Computational methods enable efficient PASs identification by learning the contexts of PASs motif and discriminating true PASs related DNA sequences from sequences which don’t contain PAS. Ji et al. [1] modified a Generalized Hidden Markov Model (GHMM) to extend the utility of the Hidden Markov Model (HMM) by giving each state multiple observed values such that it can easily be used in describing the organization of gene sequences. With the demonstrated strong empirical performance of the support vector machine (SVM), researchers began to introduced SVM based models in PAS identification. [26, 27] More recently, HSVM [28], derived a set of latent features by HMM and fed features to a SVM for classification, increased the accuracy of poly(A) recognition on a public benchmark, Dragon human dataset [29]. Omni-PolyA [30] further boosted the accuracy of PAS identification by combining multiple classification models, including decision tree, RF, etc. However, even these traditional machine learning models are competent to identify PAS, they have a common drawback that is they are built for specific hand crafted features which are costly and time-consuming to obtain. Therefore, researchers began to seek more general methods to automatically identify PAS from DNA sequences.

Deep learning methods have been proposed to automatically learn features of DNA sequences and predict unknown sequences based on learned knowledge. With the increasing popularity of Convolution Neural Network (CNN), DeepPolyA [31] first applied CNN in PAS identification. They proposed a two-convolution-layer model and showed that their model outperformed many other deep learning models in PAS identification in plant Arabidopsis thaliana coding DNA. In 2019, Xia et al. [32] proposed DeeReCT-PolyA, a shallow CNN model mainly consists of one convolution layer, two fully connected layers, and exhibited higher performances compared with previous deep learning models on four public PAS dataset. Later, Kalkatawi et al. [33] built DeepGSR to recognize different types genomic signals and regions, including PAS, in genomic DNA. Recently, Yu et al. [34] developed a self-attention deep learning model and outperforms the state-of-the-art PAS identification methods. However, the datasets availability for training neural networks are often limited in scale; thus it limits the performance of the model. Although Xia et al. [32] extended their pre-train models for a new species or new PAS variants to mitigate the paucity of annotated data, their models required a large amount of annotated sequences from the target species, which hindered their method in practice. DNA sequences from different species may have different gene regulations and functional meanings. We thereby assume that PAS data from different species have different sequence preference (distributions). Traditional computational methods hardly adapt to different species since they are designed to learn hand-crafted features for specific distributions. Domain adaptation (DA), an important field of deep learning, describes how to apply a well-trained deep learning model in a different (but related) target data distribution to address same tasks.
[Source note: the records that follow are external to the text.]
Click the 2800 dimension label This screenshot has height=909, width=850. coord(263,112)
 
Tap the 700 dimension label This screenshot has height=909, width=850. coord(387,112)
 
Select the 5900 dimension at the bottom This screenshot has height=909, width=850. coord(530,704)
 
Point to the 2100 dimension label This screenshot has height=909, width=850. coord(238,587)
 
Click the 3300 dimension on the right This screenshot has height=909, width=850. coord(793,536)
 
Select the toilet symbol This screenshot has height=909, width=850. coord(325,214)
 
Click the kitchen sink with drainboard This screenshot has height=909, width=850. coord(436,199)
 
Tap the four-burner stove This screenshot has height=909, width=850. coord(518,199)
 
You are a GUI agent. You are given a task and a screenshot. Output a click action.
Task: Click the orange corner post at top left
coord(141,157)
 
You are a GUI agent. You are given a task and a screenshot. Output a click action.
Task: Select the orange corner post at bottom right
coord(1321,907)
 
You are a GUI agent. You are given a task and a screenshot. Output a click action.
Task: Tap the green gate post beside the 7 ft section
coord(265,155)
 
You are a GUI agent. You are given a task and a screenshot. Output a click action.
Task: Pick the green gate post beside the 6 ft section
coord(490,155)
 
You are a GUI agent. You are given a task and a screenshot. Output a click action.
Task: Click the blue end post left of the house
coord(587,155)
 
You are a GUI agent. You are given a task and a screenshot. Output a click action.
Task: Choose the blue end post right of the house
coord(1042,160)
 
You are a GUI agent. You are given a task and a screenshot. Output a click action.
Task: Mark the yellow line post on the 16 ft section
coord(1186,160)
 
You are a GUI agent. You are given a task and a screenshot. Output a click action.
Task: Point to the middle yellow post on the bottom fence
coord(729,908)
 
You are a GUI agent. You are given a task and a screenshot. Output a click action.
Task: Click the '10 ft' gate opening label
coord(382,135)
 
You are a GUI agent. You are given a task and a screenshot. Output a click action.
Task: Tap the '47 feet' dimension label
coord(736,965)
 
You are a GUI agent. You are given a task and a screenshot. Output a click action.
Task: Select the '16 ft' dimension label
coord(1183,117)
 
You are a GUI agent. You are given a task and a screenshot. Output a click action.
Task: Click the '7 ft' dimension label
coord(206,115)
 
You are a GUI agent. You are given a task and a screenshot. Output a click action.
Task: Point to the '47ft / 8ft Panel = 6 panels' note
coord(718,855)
Domain generalization (DG), as a variant of DA, further improves the generalization of a model for requiring no prior knowledge of target data distribution.

DeeReCT-PolyA [32] first provided clues to apply DA in addressing the issue of lack of annotated PAS data in some species. In this work, we take a further step to seek a DG method to identify PAS in some species without any experimental data. We focus on improving the generality of deep-learning model by learning PAS regulation features shared by different species [35] and identifying PAS from some species without prior knowledge.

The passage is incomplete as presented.